-- START OF GIVEN TEXT --
This section of the Restatement has had judicial approval in Smith v. Henger, supra; Houston National Bank v. Adair, 146 Tex. 387, 207 S.W.2d 374; and Gulf Oil Corporation v. Wright, supra. We do not understand that Bivins contends that Gulf could not have discharged any duty it may have had to him by a warning. It is his contention that he was mot warned. The evidence, we think, would support the findings of the jury that the premises contained an inherent, .concealed or latent danger of which Bivins was without knowledge. Under such .a factual situation there arose a duty .of Gulf to warn Bivins. No warning was given directly to Bivins by Gulf or by anyone else. Warning was given to White and to White’s foreman under whose direction Bivins was working. The decisive question then is, was the duty of Gulf to Bivins discharged by the warning given to White and his job foreman?
-- END OF GIVEN TEXT --
WRITTEN EXERCISE 1:
Answer these questions about the passage on Gulf's duty to warn Bivins:
(a) Which three cases are named as giving judicial approval to the section of the Restatement?
(b) To whom was the warning given?
(c) What citation is given for Houston National Bank v. Adair?
WRITTEN EXERCISE 2: Carry on the passage on Gulf's duty to warn Bivins, starting right after its final question.
-- START OF DATASET EXTRACT --
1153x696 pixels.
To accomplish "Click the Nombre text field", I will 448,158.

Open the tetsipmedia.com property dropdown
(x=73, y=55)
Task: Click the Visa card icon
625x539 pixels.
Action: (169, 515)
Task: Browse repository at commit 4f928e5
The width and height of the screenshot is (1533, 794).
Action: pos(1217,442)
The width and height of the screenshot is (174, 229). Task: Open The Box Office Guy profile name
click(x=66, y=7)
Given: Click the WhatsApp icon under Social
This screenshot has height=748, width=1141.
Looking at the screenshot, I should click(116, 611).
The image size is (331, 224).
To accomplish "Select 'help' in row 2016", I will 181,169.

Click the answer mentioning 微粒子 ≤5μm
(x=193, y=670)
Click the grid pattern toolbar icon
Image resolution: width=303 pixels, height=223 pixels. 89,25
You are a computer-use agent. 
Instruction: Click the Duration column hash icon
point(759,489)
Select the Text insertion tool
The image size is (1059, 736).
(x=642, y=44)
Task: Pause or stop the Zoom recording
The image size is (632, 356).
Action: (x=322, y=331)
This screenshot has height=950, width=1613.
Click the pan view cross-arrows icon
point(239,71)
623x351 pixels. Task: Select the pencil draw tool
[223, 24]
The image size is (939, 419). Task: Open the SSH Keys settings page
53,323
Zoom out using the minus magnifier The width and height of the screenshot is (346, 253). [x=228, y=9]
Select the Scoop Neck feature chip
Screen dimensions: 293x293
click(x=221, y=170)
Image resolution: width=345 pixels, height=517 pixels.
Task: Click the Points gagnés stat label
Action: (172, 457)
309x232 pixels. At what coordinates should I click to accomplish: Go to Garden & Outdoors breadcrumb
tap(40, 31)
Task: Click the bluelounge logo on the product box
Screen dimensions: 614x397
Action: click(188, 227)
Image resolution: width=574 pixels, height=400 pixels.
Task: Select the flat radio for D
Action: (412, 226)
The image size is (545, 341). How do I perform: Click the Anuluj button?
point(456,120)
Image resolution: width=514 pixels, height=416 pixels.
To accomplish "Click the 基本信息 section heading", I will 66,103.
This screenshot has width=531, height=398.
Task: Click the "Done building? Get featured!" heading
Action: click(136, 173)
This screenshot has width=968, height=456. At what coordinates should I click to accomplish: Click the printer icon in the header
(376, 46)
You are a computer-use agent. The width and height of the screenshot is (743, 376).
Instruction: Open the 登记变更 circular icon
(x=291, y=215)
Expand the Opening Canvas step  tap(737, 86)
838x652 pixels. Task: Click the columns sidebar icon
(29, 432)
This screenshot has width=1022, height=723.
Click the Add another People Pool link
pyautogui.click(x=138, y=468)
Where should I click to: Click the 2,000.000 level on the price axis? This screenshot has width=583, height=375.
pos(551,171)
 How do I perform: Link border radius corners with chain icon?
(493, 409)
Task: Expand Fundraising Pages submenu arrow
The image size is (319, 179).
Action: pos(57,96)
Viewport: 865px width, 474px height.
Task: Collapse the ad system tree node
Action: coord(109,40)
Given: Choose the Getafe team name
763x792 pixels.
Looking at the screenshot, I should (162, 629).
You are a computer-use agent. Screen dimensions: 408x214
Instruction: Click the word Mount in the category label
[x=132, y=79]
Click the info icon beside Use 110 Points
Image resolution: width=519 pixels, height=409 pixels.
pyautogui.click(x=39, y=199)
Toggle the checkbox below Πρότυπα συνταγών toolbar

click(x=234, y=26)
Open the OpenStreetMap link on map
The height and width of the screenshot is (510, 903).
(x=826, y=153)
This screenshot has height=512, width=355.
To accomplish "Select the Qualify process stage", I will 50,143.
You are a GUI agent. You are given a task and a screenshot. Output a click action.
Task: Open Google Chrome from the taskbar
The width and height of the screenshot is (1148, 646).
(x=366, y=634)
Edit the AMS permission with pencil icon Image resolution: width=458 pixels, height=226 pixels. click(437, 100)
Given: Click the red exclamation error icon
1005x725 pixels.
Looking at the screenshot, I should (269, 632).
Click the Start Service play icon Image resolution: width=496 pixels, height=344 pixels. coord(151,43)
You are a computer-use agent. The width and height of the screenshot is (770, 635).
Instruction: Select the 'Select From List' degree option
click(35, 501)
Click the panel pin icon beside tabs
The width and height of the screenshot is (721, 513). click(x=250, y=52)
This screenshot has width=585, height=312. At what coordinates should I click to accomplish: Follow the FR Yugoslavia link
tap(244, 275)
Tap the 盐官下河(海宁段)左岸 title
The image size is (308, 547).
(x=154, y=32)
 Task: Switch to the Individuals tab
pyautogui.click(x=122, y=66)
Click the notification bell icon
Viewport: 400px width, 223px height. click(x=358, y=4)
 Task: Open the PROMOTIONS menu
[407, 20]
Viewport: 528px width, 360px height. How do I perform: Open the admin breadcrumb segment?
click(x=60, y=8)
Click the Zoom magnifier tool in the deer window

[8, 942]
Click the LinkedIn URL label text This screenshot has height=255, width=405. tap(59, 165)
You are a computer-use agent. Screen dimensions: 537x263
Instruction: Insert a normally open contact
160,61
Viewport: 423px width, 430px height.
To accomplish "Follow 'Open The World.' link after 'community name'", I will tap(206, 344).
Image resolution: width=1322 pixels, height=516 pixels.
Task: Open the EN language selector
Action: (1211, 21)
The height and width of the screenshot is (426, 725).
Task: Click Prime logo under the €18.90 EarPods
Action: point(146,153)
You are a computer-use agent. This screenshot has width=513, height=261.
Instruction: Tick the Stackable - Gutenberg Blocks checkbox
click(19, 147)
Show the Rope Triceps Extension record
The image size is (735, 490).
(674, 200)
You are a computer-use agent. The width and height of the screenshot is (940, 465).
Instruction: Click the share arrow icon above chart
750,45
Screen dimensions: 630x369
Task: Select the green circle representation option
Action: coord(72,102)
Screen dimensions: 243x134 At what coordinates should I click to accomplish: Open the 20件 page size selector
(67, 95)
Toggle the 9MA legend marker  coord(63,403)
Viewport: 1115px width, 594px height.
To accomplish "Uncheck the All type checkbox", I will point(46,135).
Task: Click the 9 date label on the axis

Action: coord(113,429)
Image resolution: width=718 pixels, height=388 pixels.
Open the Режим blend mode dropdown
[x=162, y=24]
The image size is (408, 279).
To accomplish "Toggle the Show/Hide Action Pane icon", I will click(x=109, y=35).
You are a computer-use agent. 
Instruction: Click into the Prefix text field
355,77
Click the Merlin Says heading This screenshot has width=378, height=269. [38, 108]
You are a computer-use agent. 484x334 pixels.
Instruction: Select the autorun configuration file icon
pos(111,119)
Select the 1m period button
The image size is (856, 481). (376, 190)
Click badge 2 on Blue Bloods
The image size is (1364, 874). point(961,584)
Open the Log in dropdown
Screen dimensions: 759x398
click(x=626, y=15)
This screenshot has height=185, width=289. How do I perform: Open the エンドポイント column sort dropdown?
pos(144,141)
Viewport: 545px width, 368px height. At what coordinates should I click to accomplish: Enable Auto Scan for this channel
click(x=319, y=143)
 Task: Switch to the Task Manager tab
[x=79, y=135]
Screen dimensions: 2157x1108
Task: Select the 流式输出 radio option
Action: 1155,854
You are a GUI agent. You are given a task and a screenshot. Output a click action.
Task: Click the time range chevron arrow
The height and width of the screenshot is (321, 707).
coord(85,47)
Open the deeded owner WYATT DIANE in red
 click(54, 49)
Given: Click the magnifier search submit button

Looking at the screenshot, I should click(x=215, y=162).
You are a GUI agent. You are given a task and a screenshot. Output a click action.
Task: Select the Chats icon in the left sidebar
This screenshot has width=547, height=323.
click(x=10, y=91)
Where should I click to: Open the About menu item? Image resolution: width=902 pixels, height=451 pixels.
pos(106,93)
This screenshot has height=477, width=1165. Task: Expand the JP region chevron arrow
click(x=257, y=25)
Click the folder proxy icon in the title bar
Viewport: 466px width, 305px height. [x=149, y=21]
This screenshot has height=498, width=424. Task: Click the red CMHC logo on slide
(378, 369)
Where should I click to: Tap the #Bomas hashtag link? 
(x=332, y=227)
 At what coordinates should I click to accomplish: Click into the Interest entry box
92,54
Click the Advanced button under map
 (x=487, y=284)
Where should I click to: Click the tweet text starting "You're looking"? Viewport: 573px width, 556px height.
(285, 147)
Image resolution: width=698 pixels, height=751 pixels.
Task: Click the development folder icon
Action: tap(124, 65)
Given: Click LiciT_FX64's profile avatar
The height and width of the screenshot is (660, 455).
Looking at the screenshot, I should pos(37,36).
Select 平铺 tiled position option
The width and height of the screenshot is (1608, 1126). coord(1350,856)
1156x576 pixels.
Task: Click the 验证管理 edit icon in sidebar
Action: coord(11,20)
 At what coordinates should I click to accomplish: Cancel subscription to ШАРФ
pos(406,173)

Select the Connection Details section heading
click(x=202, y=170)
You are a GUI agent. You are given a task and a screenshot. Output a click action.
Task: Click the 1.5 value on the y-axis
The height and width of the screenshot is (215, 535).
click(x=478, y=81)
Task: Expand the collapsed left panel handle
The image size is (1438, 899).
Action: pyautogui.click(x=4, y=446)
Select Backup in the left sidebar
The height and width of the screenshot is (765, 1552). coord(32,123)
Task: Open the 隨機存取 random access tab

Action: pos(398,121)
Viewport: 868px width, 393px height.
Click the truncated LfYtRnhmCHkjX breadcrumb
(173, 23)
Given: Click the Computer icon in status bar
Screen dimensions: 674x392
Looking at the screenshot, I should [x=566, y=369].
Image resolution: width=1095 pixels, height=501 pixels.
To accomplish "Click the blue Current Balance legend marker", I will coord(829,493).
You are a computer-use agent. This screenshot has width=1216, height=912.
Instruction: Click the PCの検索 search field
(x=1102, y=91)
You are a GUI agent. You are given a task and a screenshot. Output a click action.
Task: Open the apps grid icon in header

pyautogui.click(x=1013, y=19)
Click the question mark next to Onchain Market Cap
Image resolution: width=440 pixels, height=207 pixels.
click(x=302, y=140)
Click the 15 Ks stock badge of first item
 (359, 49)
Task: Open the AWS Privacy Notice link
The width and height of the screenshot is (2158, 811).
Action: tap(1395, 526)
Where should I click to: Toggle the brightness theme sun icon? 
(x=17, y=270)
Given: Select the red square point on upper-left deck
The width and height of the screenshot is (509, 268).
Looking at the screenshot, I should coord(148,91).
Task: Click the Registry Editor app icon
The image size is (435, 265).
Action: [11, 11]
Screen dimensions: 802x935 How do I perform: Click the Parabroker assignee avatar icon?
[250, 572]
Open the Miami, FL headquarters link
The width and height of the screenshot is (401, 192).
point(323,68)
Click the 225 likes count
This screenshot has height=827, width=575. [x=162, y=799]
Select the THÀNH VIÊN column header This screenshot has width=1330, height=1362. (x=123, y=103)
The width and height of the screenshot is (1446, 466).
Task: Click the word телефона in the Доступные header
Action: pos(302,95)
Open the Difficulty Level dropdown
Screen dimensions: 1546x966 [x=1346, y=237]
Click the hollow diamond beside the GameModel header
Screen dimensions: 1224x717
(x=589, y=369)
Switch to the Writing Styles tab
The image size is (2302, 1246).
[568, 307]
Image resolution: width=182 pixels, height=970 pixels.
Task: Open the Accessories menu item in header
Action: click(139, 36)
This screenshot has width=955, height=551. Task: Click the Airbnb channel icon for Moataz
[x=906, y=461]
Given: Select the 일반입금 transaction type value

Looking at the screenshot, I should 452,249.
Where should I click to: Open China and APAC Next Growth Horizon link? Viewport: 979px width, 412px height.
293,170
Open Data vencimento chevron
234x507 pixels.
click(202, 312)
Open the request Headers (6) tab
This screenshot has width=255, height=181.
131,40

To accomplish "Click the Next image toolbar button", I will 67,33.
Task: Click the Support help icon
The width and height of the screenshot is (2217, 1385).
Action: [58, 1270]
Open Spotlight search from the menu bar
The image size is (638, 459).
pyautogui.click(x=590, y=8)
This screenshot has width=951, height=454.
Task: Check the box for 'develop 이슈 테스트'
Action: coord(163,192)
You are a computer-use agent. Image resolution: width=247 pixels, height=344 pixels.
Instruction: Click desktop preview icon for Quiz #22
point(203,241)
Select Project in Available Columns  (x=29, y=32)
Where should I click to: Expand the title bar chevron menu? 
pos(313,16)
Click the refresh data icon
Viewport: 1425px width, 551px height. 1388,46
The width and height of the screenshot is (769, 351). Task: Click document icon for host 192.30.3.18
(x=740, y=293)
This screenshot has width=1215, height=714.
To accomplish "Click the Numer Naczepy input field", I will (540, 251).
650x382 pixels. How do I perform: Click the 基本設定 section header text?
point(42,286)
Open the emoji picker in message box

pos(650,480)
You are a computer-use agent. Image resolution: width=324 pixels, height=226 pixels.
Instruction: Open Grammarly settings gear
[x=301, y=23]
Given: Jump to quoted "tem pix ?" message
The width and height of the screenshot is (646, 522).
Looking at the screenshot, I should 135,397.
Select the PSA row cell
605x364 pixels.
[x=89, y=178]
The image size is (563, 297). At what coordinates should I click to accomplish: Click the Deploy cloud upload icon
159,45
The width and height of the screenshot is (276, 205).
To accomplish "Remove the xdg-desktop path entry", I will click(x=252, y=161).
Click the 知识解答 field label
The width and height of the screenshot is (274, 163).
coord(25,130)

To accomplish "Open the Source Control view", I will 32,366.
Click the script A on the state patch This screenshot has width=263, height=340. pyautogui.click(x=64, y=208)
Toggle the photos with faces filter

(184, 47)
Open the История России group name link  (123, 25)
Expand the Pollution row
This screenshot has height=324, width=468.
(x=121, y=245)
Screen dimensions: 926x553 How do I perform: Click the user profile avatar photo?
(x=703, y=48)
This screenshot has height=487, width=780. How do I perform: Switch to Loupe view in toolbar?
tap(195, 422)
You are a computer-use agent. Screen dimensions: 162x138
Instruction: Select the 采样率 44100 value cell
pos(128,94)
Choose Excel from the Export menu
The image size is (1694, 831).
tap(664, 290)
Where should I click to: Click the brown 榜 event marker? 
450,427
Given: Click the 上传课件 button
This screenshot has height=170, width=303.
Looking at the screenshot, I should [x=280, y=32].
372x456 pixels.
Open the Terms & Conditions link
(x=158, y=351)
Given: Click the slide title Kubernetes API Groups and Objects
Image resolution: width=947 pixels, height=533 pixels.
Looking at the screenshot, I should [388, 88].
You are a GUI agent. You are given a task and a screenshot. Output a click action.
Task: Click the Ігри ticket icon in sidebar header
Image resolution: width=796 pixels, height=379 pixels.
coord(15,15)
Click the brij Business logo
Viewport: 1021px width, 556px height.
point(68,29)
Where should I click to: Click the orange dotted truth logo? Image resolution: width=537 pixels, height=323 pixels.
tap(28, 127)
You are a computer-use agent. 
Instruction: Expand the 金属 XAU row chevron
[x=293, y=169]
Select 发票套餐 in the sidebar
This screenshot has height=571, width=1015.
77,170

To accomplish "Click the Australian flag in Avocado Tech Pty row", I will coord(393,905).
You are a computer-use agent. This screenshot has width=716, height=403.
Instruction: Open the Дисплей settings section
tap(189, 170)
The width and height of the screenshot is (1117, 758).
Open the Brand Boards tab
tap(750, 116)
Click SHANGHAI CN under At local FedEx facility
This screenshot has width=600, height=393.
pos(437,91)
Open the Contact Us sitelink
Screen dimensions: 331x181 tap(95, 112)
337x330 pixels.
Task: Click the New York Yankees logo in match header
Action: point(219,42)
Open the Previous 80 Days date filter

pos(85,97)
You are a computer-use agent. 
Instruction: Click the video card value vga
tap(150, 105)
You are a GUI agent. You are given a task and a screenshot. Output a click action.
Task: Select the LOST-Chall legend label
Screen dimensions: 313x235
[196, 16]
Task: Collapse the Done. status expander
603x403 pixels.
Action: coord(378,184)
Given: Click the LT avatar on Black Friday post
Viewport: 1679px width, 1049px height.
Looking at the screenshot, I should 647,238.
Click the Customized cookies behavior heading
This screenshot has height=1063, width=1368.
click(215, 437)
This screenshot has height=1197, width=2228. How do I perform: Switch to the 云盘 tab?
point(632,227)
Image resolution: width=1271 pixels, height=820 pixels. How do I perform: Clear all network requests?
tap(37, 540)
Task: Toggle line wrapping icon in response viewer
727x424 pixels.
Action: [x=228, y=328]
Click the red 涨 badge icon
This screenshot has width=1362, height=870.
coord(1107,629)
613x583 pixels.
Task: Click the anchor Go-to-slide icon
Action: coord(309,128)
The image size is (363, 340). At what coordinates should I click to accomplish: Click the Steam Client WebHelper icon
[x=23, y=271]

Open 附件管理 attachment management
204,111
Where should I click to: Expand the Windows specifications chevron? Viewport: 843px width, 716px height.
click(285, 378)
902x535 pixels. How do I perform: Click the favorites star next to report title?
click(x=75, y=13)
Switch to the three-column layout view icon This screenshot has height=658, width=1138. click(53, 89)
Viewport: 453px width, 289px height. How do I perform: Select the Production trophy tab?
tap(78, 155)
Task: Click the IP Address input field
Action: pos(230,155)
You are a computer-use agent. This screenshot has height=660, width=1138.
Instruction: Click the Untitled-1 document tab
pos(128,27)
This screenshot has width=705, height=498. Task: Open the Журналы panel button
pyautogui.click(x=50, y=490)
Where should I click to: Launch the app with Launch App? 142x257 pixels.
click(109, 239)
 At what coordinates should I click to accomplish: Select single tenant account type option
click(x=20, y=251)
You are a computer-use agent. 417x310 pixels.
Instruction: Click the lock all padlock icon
-- END OF DATASET EXTRACT --
EXERCISE RESULT 1:
(a) Smith v. Henger; Houston National Bank v. Adair; and Gulf Oil Corporation v. Wright.
(b) To White and to White's foreman, under whose direction Bivins was working.
(c) 146 Tex. 387, 207 S.W.2d 374.

EXERCISE RESULT 2:
It has been stated that, “Apparently the Texas Courts consider it sufficient to warn the independent contractor alone in order to discharge the duty of giving warning to the latter’s servants, but the matter is open to question.” Comment, The Duty to Furnish a Safe Place to Work to the Independent Contractor and His Servants, 11 Baylor Law Review 170. The Texas precedents are few. The earliest of the Texas decisions follows the rule that warning to the independent contractor is enough. It was held in Proctor v. San Antonio Street Railway Co., 26 Tex.Civ.App., 148, 62 S.W. 938, 939, decided in 1901, that the duty rested upon the independent contractor, he having knowledge of the danger, to warn his employee, and no such duty rested upon the contractee. In 1924 the Texas Supreme Court, answering a certified question, announced a contrary doctrine in these words:
“The court answers that it was the duty of the interurban company to exercise ordinary care to give Reinle notice of warning of the danger of the boom coming in contact with, or in close proximity to, the uninsulated high-voltage wires, notwithstanding Reinle was an employee not of the interurban company, but of the independent contractor, who possessed full knowledge of the danger.” Galveston-Houston Electric Ry. Co. v. Reinle, 113 Tex. 456, 258 S.W. 803, 806.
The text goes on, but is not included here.